Mistake #5: Ignoring connect-src
Not every TikTok embed failure is a script or frame issue. The embed script may make fetch/XHR requests behind the scenes. If connect-src is strict, the player can render partially and still fail to load metadata or other supporting content.
Broken policy
Content-Security-Policy:
default-src 'self';
script-src 'self' https://www.tiktok.com;
frame-src 'self' https://www.tiktok.com;
connect-src 'self';
Fix
Allow TikTok network requests:
Content-Security-Policy:
default-src 'self';
script-src 'self' https://www.tiktok.com;
frame-src 'self' https://www.tiktok.com;
connect-src 'self' https://www.tiktok.com;
Depending on how TikTok serves assets in practice, you may need to allow additional TikTok-owned origins surfaced by your browser’s CSP reports. Don’t guess. Read the violation reports and add exact origins.
Mistake #6: Blaming frame-ancestors
I’ve seen people change frame-ancestors trying to fix embeds. That’s the wrong direction.
frame-ancestors controls who can embed your page. It does not control what your page can embed. In the headertest.com policy, this is set to:
frame-ancestors 'none';
That means nobody can iframe headertest.com. It does not stop headertest.com from embedding something else. For TikTok embeds, the directive you care about is frame-src.
Fix
Leave frame-ancestors alone unless your actual requirement changed. Update frame-src instead.

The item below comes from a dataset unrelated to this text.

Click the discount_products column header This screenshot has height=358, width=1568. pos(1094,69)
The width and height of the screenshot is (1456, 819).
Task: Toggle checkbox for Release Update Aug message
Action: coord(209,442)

Mistake #7: Not using Report-Only first
Third-party embeds are messy. TikTok can change implementation details, and your existing CSP may already be tight in ways nobody documented.
If you enforce immediately, you risk breaking production pages for everyone.
Fix
Roll out with report-only first:
Content-Security-Policy-Report-Only:
default-src 'self';
script-src 'self' https://www.tiktok.com;
frame-src 'self' https://www.tiktok.com;
img-src 'self' data: https:;
style-src 'self' 'unsafe-inline';
connect-src 'self' https://www.tiktok.com;
object-src 'none';
base-uri 'self';
Then inspect the browser console and your CSP reports. Once the violations are boring, enforce it.
Official CSP docs are here if you need the spec-level behavior: https://developer.mozilla.org/docs/Web/HTTP/CSP
A practical baseline policy for TikTok embeds
If I were starting from scratch for a page that needs TikTok embeds and not much else, I’d begin here:
Content-Security-Policy:
default-src 'self';
script-src 'self' https://www.tiktok.com;
frame-src 'self' https://www.tiktok.com;
img-src 'self' data: https:;
style-src 'self' 'unsafe-inline';
connect-src 'self' https://www.tiktok.com;
object-src 'none';
base-uri 'self';
form-action 'self';
frame-ancestors 'self';
If your app already uses nonce-based strict CSP, I’d adapt it like this:
Content-Security-Policy:
default-src 'self';
script-src 'self' 'nonce-{{RANDOM}}' 'strict-dynamic' https://www.tiktok.com;
frame-src 'self' https://www.tiktok.com;
img-src 'self' data: https:;
style-src 'self' 'unsafe-inline';
connect-src 'self' https://www.tiktok.com;
object-src 'none';
base-uri 'self';
form-action 'self';
And the embed script should carry the nonce or be injected by a trusted nonce-bearing script.
My rule of thumb
When a TikTok embed breaks under CSP, I check these in order:
script-srcframe-srcconnect-src- nonce /
strict-dynamicbehavior - actual violation reports before adding more origins
That order saves time. Most failures are one of those.
The biggest mistake is treating CSP tuning like cargo cult configuration. Don’t paste random origins into headers until the console goes quiet. Read the violations, understand which directive is firing, and fix that specific permission. That’s how you keep the embed working without quietly gutting your policy.